A bamboo forest becomes a city with bustling streets that then smoothly transform into photographs: never really in focus, ever more fragmentary and blurred. Born in Gunsan and after seven years, I was repatriated to Japan… begins as a formidable exercise in fūkei-ron, only to turn into a meditation on what remains of the past, with worlds, eras and personal views colliding.
This is Taiwan's first documentary about comfort women. The audience gets a glimpse of history as 13 "grandmothers" speak of their unspeakable past, unknown even to their family, in front of the camera.
Bae Ponggi, a Korean woman who became a comfort woman for the former Japanese military in 1944, testifies for the first time in Okinawa in 1975, after Okinawa was returned to the mainland. In the "red-tiled house" on Tokashiki Island, Okinawa, which was turned into a comfort station, she talks about her life and relationships, her situation after being left behind on the Korean Peninsula and unable to return to it after the war, and what happened afterwards.
The Christians of North Gando lose their country and leave their hometown, but gain the Gospel. The cross they hold in their hands is the symbol of daring for independence and a royal summon of the generation they have to endure. Historian Sim Yo Han retraces the footsteps of the late Father Moon Dong Hwan and finds meanings of the anti-Japanese independence movement hidden in various parts of North Gando.
KIM Soonak is a survivor of sex slavery by the Japanese military. The war may have ended, but her life was still at a war. She lived in the prostitute quarters to survive, did sex business in the US military camp town, and peddled goods from the US military. She raised two kids on her own as she worked as a maid. We’ll listen to her story in her absence. The film reconstructs the life story of the deceased KIM Soonak with interviews with activists, archive videos, animation, and read-aloud testimony.
Byeong-man, a farmer whose father was enslaved during Japan's occupation of Korea, protests the Japanese government's claim over the disputed island territory of Dokdo. Kyeong Sook, a woman who lived on Dokdo with her father, struggles to keep his legacy alive after the Korean government mysteriously erased their history. Set in the unresolved trauma of the Japanese occupation of Korea, Land of My Father (아버지의 땅) is a story about two lives that are intertwined with a remote disputed island.
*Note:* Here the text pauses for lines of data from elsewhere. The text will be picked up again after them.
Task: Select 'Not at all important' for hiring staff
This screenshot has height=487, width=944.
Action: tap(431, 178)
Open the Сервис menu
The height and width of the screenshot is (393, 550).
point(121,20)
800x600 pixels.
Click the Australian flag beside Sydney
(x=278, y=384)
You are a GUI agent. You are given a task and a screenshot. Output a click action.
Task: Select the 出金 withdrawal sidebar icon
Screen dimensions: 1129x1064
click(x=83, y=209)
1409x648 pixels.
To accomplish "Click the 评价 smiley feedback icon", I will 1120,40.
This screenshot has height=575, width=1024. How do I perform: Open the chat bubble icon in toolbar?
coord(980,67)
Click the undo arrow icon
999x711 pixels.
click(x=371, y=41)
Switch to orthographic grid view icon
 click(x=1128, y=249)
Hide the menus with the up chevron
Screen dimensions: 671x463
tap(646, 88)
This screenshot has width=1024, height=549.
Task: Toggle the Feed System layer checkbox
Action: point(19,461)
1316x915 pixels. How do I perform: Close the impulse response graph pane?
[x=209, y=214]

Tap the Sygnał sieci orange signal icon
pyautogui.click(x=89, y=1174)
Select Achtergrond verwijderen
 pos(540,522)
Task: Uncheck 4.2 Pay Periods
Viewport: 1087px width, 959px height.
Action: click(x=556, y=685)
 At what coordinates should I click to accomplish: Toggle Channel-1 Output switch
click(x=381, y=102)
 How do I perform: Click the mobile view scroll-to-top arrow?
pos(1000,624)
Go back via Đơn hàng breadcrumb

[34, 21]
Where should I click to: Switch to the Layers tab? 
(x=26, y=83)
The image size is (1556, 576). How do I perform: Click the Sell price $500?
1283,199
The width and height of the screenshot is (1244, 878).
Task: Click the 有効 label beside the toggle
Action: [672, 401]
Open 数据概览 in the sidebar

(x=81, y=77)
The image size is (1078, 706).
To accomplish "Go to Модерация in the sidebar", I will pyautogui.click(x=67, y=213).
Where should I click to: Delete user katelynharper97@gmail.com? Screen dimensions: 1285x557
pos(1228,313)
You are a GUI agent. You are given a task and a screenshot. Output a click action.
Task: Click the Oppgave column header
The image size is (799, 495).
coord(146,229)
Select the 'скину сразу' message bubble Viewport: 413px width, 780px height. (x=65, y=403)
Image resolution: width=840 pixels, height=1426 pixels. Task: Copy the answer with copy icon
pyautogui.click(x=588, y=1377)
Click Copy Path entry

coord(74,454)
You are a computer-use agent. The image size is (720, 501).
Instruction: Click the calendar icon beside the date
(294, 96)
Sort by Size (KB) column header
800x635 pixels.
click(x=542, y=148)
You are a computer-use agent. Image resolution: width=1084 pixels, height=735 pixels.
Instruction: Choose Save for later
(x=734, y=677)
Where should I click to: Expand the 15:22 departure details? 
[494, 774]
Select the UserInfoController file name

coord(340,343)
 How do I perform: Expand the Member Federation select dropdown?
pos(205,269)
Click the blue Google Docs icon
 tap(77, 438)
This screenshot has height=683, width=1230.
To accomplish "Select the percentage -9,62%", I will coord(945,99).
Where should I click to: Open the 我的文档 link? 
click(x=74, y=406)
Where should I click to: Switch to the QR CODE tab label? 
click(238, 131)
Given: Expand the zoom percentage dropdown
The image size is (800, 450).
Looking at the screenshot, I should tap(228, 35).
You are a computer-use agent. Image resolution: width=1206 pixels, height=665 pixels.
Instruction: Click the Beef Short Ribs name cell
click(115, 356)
Things That Do Us Part is a documentary that reframes the stories of three women fighters who dove into a tragic war in modern Korean history, using witness statements and reenactments.
In 1991, the issue of “comfort women” was raised for the first time through the testimony of the late Kim Hak-sun. One of the first reporters in Japan to write an article about her testimony was Uemura Takashi of The Asahi Shimbun. Since the publication of his article, Uemura has been subjected to blatant attacks from the far-right, including threats on his family’s life, and the issue is still ongoing in 2021. Based on Uemura's defamation lawsuit that began in 2015, TARGET details why he had to be someone's “target.”
The story of the women at the "House of Sharing" continues. Old women who share a common bond lead a peaceful life in the countryside, raising vegetables, chickens and painting pictures. They are no different from the elderly women we see every day. But they are all scarred by pain and sorrow from their collective history of being comfort women during World War 2. They became subject to prejudice in their own homeland after their return to Korea. It is painful for them to watch other peoples' children and grandchildren, and they feel rage when the Japanese government tries to cover up the unspeakable crimes they committed against them. The film asks us to remember what these women sacrificed and the shame and misery they faced even as these individuals pass away often forgotten by their own people.